Final – 31 December 2019
| R/O | Artist | Song | Televote | Place |
|---|---|---|---|---|
| 1 | Tamar Kakalashvili | "White Flag" | 18.38% | 3 |
| 2 | Tornike Kipiani | "Love, Hate, Love" | 33.82% | 1 |
| 3 | Mariam Gogiberidze | "Writing's on the Wall" | 16.62% | 4 |
| 4 | Barbara Samkharadze | "This Is Me" | 31.18% | 2 |

=== Song selection ===
Tornike Kipiani's song was internally selected by a five-member expert commission consisting of Giorgi Asanishvili, Lana Kutateladze, Davit Evgenidze, Natia Mshvenieradze and Natia Uznadze. Kipiani worked with Georgian producer Aleko Berdzenishvili to record the selected song at the Bravo Records Studios in Tbilisi. The song "Take Me as I Am", written and composed by Tornike Kipiani himself, premiered on 3 March 2020 together with the music video on the GPB First Channel programme Akhali dghe, hosted by Helen Kalandadze.

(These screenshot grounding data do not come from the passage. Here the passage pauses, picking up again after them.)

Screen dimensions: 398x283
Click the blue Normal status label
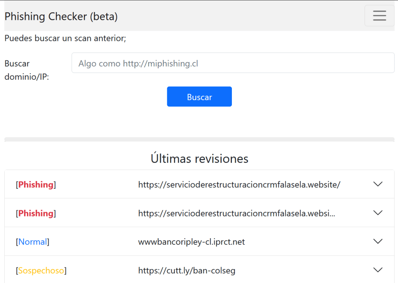coord(33,242)
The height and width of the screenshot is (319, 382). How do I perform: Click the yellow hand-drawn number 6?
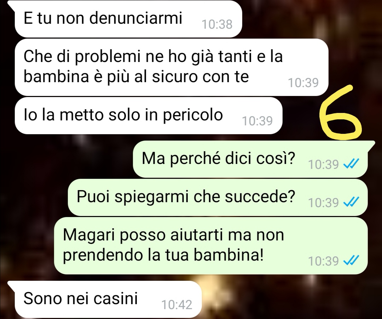click(341, 113)
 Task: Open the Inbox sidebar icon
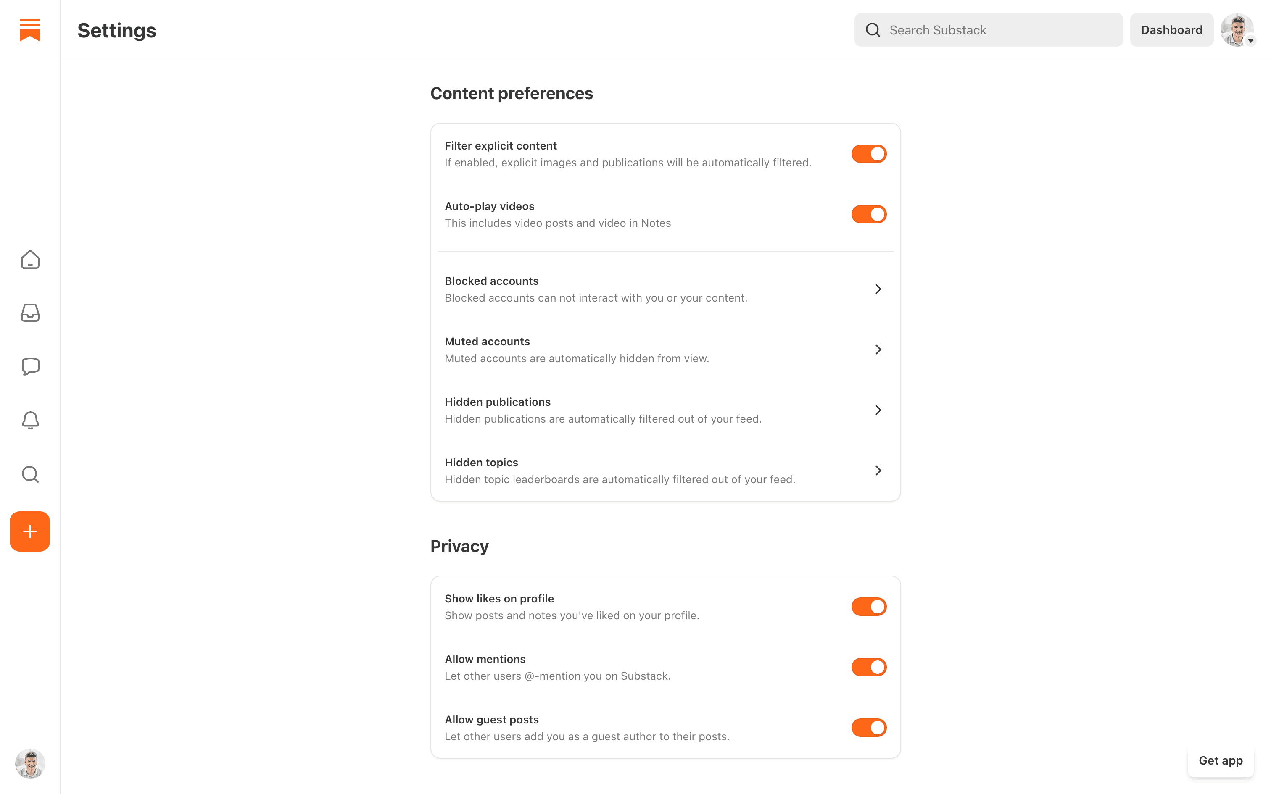pos(30,313)
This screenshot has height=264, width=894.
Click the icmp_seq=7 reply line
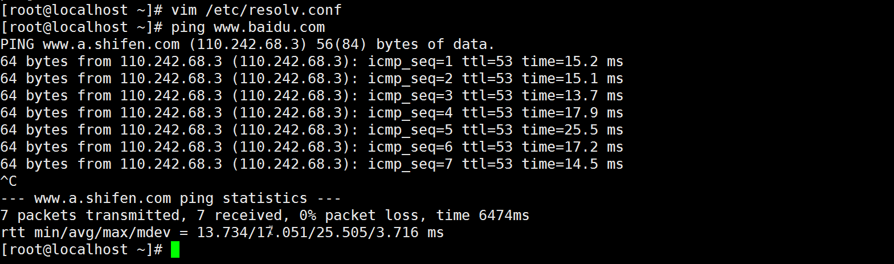(311, 164)
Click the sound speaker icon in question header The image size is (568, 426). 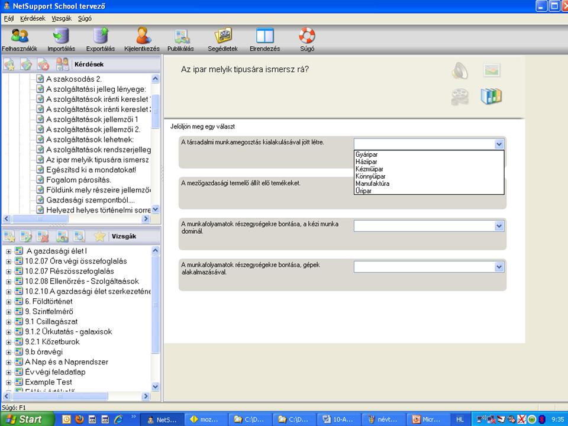point(460,71)
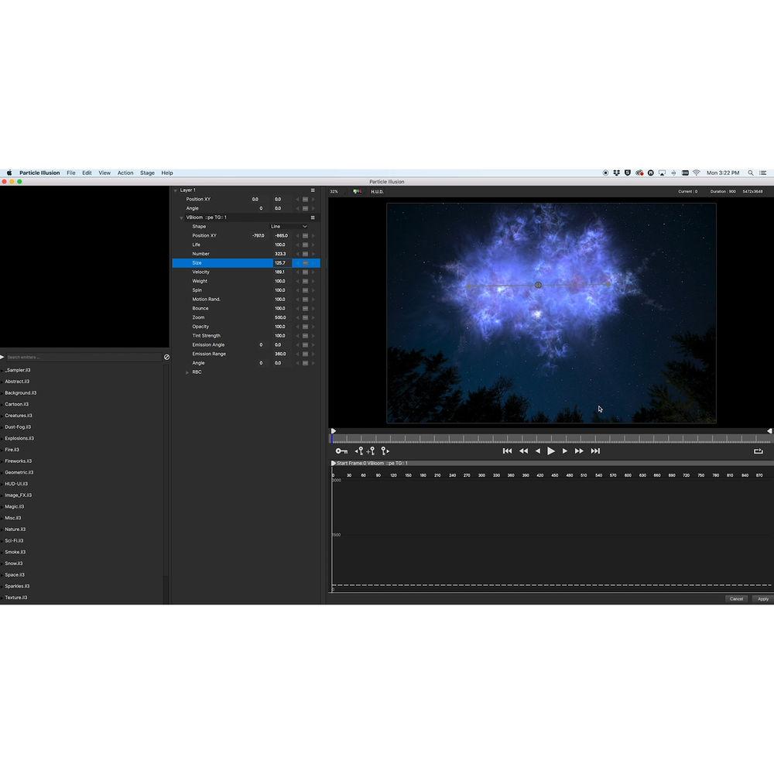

The music video was directed by Temo Kvirkvelia.

== At Eurovision ==
According to Eurovision rules, all nations with the exceptions of the host country and the "Big Five" (France, Germany, Italy, Spain and the United Kingdom) are required to qualify from one of two semi-finals in order to compete for the final; the top ten countries from each semi-final progress to the final. The European Broadcasting Union (EBU) split up the competing countries into six different pots based on voting patterns from previous contests, with countries with favourable voting histories put into the same pot. On 28 January 2020, a special allocation draw was held which placed each country into one of the two semi-finals, as well as which half of the show they would perform in. Georgia was placed into the second semi-final, which was to be held on 14 May 2020, and was scheduled to perform in the second half of the show. However, due to 2019-20 pandemic of Coronavirus, the contest was cancelled.

During the Eurovision Song Celebration YouTube broadcast in place of the semi-finals, it was revealed that Georgia was set to perform in position 16, following the entry from Portugal and before the entry from Bulgaria.